Claudio Parmiggiani: “Perduto nel sogno” di Maria Vinella

Claudio Parmiggiani: “Perduto nel sogno” di Maria Vinella
 
“Un’opera è sempre un viaggio verso il tutto e verso il nulla – spiega Claudio Parmiggiani – e nessuna parola è in grado di svelare quel mistero che è la sua vita profonda e il suo infinito. Posso solo parlare della sua forma visibile, premettendo che un’opera non è mai un gesto di buona educazione, né tranquillizzante, né ottimista ma un gesto duro, radicale, estremo. […] fatta di cenere, un’opera immateriale, fatta di silenzio e con la materia del tempo. Un’opera fatta di parole bruciate: delicata come le ali di una farfalla. Farfalla in greco si traduce psychè e psychè significa anche anima. Un’allegoria, una metafora, un percorso da una dimensione fisica ad una dimensione metafisica” (C. Parmiggiani, Stella sangue spirito, Artext 2007).
L’artista emiliano, nella sua lunga carriera si impone come una delle figure principali dell’arte italiana del secondo dopoguerra. Frequenta territori come quelli dell’Arte Povera e quelli del Concettuale, assumendo una posizione unica e inimitabile nel panorama contemporaneo.
In questi giorni, alcuni suoi lavori sono raccolti nella mostra “Perduto nel sogno”, a cura di Graziano Menolascina, presso la Galleria in Arco di Torino. Nell’opera dell’artista ritroviamo quel tipo di teatro della danza concepito in maniera da far assistere alla spettacolo dall’alto, ossia dall’unico punto di vista che consentisse al pubblico di afferrare il ballo nel suo gioco spaziale e non in una confusa sovrapposizione di piani. “Nel lavoro di Parmiggiani si osserva come il rapporto tra opera e spettatore e oggetti posti sulla scena, offra, a seconda dell’interdipendenza che si crea tra essi, una sterminata gamma di possibilità allo svolgersi dell’azione. Si percepisce sia nel disegno che nella scultura, l’essenza dello spazio, camminando e toccandone materialmente i confini. Un mix di geometrie piane, suddivisioni lineari, assi, diagonali, cerchi, unite a linee immaginarie, visibili e invisibili, luci e ombre”, scrive il curatore. Proprio come nel teatro di Schlemmer, dove la figura dell’attore è centrale nella scena, nell’opera di Claudio Parmiggiani la struttura diventa sole centrale e le sue irradiazioni hanno capacità e forza di creare forma e spazio. L’artista, quasi alchimista del quotidiano, determinato nel voler dominare la materia, mediante l’opera raggiungere una specie di immortale capacità. La capacità della creazione.

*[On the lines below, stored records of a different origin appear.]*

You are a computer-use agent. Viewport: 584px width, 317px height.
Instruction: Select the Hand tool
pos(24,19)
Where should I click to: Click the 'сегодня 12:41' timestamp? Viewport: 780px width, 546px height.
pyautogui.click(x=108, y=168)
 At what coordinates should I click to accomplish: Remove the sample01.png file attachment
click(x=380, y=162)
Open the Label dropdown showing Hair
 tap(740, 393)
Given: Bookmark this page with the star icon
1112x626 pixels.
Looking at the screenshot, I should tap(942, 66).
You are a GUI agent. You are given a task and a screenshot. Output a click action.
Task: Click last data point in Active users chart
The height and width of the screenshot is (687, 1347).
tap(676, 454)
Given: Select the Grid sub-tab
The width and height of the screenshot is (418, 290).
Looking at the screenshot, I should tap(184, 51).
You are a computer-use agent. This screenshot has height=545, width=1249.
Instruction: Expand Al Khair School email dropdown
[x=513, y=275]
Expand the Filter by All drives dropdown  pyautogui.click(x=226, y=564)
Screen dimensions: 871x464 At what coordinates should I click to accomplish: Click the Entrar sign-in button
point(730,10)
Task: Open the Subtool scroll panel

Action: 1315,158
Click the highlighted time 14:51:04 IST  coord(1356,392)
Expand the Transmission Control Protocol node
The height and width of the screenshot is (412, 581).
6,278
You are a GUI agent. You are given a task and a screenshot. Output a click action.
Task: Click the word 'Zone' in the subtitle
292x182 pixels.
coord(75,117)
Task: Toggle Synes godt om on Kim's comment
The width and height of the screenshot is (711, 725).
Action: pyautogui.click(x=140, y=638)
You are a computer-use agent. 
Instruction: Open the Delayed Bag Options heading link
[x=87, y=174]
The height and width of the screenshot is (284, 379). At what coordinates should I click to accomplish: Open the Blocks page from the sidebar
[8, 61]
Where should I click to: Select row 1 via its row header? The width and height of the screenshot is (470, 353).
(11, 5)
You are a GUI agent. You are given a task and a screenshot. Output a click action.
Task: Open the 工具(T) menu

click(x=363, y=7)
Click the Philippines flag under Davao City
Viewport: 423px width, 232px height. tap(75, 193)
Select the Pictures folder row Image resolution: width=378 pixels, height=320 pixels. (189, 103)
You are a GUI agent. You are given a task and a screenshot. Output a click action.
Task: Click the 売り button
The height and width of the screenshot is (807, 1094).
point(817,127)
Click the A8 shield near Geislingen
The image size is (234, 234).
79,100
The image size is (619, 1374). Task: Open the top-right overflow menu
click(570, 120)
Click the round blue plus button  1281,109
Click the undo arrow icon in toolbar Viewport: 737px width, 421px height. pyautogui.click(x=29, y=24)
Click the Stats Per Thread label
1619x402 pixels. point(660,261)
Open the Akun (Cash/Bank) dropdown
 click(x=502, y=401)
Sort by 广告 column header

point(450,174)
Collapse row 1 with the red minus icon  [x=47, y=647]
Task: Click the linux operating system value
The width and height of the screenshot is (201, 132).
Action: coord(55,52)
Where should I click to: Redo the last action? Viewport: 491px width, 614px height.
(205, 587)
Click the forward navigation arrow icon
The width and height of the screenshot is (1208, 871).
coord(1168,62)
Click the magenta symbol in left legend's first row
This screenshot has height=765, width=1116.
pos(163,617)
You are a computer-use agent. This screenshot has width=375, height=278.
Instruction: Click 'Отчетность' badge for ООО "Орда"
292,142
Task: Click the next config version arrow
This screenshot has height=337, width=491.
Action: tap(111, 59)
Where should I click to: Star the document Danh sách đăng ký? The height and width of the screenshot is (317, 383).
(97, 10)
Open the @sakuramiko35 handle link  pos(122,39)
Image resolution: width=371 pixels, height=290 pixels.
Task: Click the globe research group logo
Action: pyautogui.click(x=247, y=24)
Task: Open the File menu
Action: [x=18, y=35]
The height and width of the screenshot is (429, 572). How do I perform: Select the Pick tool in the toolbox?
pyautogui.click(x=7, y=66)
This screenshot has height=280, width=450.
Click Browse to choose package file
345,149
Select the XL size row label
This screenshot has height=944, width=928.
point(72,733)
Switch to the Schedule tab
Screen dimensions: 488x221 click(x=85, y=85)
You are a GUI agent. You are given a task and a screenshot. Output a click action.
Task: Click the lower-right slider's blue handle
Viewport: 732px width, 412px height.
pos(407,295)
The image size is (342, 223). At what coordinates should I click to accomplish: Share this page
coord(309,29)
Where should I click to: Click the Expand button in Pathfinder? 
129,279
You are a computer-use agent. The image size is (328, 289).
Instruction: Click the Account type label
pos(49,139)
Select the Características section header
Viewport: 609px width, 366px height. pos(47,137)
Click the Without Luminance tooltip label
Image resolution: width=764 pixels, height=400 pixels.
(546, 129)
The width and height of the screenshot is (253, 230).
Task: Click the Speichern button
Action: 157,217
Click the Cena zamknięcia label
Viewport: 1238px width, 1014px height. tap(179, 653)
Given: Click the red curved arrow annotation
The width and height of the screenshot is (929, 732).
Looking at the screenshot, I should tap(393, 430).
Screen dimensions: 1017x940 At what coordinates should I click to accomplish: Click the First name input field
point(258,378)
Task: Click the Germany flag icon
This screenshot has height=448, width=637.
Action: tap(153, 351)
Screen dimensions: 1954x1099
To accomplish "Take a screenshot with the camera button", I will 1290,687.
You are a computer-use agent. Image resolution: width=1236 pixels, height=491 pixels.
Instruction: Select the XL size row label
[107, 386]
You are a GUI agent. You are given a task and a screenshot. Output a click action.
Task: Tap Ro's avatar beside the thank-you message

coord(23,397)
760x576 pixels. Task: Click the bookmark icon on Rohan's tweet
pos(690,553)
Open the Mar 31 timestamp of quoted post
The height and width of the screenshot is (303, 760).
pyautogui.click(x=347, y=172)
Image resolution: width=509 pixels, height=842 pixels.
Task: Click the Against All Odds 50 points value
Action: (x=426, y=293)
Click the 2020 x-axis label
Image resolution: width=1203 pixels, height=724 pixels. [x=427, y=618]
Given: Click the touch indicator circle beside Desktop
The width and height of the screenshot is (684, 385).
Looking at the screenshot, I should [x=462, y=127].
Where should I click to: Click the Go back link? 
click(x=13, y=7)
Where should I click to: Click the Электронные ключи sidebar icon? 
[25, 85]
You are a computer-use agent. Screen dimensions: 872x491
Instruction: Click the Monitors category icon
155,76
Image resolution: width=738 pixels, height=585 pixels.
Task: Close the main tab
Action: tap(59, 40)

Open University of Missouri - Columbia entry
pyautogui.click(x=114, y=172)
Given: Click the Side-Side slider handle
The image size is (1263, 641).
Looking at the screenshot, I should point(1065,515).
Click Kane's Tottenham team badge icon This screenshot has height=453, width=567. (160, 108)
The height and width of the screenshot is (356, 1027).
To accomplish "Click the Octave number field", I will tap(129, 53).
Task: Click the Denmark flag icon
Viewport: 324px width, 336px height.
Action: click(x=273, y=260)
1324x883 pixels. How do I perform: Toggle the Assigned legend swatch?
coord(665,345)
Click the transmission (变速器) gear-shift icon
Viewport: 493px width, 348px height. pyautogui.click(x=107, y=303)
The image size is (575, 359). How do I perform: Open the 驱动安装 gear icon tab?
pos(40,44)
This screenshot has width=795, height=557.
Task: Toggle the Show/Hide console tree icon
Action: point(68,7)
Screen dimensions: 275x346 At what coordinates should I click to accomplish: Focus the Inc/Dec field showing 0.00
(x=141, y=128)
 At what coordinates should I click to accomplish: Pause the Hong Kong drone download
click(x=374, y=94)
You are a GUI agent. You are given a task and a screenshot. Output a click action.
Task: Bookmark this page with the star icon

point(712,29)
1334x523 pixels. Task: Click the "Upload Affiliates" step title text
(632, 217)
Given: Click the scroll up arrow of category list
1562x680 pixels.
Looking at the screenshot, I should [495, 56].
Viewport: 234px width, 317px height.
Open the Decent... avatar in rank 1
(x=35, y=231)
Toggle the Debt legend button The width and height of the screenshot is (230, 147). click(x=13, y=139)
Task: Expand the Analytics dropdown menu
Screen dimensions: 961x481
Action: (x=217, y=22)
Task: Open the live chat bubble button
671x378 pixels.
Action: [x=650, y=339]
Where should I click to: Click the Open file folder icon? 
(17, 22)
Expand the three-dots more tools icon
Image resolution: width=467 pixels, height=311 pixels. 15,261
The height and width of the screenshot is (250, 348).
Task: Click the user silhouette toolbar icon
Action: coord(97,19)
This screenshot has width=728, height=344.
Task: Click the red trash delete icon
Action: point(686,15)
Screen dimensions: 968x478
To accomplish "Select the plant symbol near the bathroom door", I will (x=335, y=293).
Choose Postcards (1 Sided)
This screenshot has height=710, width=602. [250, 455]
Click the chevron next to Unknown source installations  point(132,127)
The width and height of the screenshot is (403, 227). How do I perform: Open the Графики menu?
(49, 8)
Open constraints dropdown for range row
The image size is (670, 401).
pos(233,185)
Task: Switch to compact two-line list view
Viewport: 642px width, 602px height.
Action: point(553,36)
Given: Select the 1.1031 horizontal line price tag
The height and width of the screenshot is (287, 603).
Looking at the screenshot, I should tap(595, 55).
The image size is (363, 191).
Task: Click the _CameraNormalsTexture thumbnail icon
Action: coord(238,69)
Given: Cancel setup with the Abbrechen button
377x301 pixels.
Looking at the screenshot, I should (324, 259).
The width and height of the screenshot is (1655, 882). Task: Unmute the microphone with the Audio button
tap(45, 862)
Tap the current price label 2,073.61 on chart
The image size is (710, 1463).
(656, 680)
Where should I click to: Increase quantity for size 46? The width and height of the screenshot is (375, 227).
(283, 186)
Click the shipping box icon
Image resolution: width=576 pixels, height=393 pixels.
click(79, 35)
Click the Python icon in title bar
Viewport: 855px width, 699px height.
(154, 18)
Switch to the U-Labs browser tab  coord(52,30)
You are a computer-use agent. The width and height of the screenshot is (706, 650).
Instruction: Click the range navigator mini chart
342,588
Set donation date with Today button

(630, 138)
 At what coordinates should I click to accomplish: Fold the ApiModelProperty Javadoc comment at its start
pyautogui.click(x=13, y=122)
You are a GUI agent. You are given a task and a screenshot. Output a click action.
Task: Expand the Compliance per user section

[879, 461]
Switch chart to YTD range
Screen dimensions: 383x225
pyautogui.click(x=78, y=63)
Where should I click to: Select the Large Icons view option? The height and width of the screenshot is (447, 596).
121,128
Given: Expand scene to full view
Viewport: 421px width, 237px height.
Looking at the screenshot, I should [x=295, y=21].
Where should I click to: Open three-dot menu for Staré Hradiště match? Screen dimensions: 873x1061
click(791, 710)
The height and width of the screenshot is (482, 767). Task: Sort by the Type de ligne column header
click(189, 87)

Parmiggiani, che inizia gli studi artistici a Modena e frequenta lo studio di Giorgio Morandi, espone per la prima volta nel ’65 a Bologna; del 1970 sono le prime “Delocazioni”, opere e ambienti di ombre e impronte realizzate attraverso l’uso della polvere, del fuoco e del fumo. Questo suggestivo genere di lavori, che inducono alla riflessione sul tema dell’assenza e del fluire del tempo nelle sue tracce visibili, sarà ulteriormente sviluppato negli anni successivi. Nel 2000 realizza “Il faro d’Islanda”, opera permanente, posta alla periferia di Reykjavik, solitaria e luminosa, lungo la strada che porta ad alcuni dei ghiacciai e vulcani più famosi dell'isola atlantica.
Significative sono state le intuizioni che, già dalla metà degli anni sessanta, hanno connotato in modo originale e innovativo la sua ricerca. Essa, ostinatamente, è racchiusa dall’autore in un’indipendenza ben definita all’interno del contesto artistico italiano, in un percorso volutamente fuori da qualsiasi etichetta, che non ha significato estraneità e non ha impedito incontri decisivi con importanti protagonisti dell’arte contemporanea. Invitato più volte alla Biennale di Venezia, ha presentato le sue opere presso altre prestigiose istituzioni internazionali pubbliche e private.